## [WRITTEN PROBLEM]
Please reproduce the passage from the forum thread on building swing rigs, starting at "I tried to make" and ending at "about this then?".

Building Swing Rigs

Niel

it is somewhat trapezoidal shaped…but its only about an inch shorter at the head of the sail. so it’s not much. I also figured better to build the gaff and boom longer, such that I have the option for a smaller narrower or more trapezoidal shape in the future. if I went small early, then I have no way to easily go larger… without building a new rig…

will the round mast cause windage…yes… but the leading edge of the sail is in the clean air… I’m sure a few pieces of 1/64 birch and some sail tape I could make an “airfoil” sleeve to cover the mast…

the gaff cannot pivot or rotate. but it is of a lighter carbon than the mast/boom so it does have some give…

initially I might use a thin hard wire for my forestay, something that I remove easily and adjust fore and aft and also make it easy to slide on/off a new sail… so the luff will have a pocket(at least initially) for the forestay.
it you lok at the pic you’ll the red line is the forestay and i’d drill a hole in the gaff and boom and bend a hook in the upper portion of the head stay so the wire will “hang” on the gaff and pass through a second hole in the boom to keep it in place. and then use some spectra at the head to keep the sail from wanting to slide down the wire…

to prevent the bagging i had given some thought to putting a leech pocket see upper picture below for the back stay to go through., this would eliminate bagging altogether. something i noticed on Andy T’s rig while it was sailing… but it would require that the backstay be able to slide along the gaff and the boom to allow sail shape and maintaining tension…this would begin to create a nice wing shape with a “solid” trailing edge. and clean leading edge… provided both wires are firm enough to not bag out…

Yes bagging is a problem that i encountered with my Hoyt rig, however this may have been due to my inexperiebnce with panneling.

Hindsight would have allowed me a shorter luff so i could have increased the tension a trapezium with the leech and luff being parallel would have been ideal.
Rgds
AndyT

I tried to make oneof those mast sleeves. It wasn’t easy. What I did was to fold some rdafting mylar over a mast tube (6mm carbon tube) and glue the aft edge together. That doesn’t seem to be the way to do it because while it was a kind of teardrop shape, it was too tight to spin on the mast easily. I think maybe the hetter way to form the sleeve would be to just make a tube bigger than thte mast and crease what would be the trailing edge. perhaps a little heat will help there.

My offsets are 35mm the sleve is 25mm to the end; maybe just too small?

Ok so how about this then?

I already had that idea, but to just use heat to reshape the sleeve I have. That’s if I can get into the barn after digging out the door, for the heat gun. :scared:

I’ll try it, but It’s not that important yet because there’s no way to slip the sleeve on the mast wth the offset arms attached. I ill work on it some more.

I’m wondering what test results people have had with the Hoyt rigs? John W made one, and it sailed great on one tack, and miserably on the other. It seemed more learning was needed, or the rig was fatally flawed at such small scale.

## [PROVIDED MATERIAL]
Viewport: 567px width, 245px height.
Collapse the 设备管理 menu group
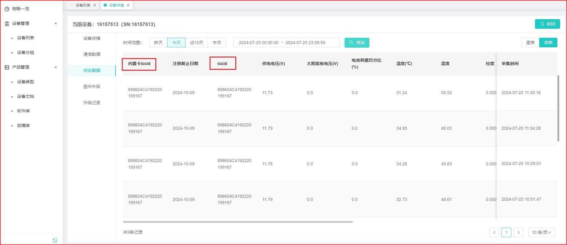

## [TASK OUTPUT]
I tried to make oneof those mast sleeves. It wasn’t easy. What I did was to fold some rdafting mylar over a mast tube (6mm carbon tube) and glue the aft edge together. That doesn’t seem to be the way to do it because while it was a kind of teardrop shape, it was too tight to spin on the mast easily. I think maybe the hetter way to form the sleeve would be to just make a tube bigger than thte mast and crease what would be the trailing edge. perhaps a little heat will help there.

My offsets are 35mm the sleve is 25mm to the end; maybe just too small?

Ok so how about this then?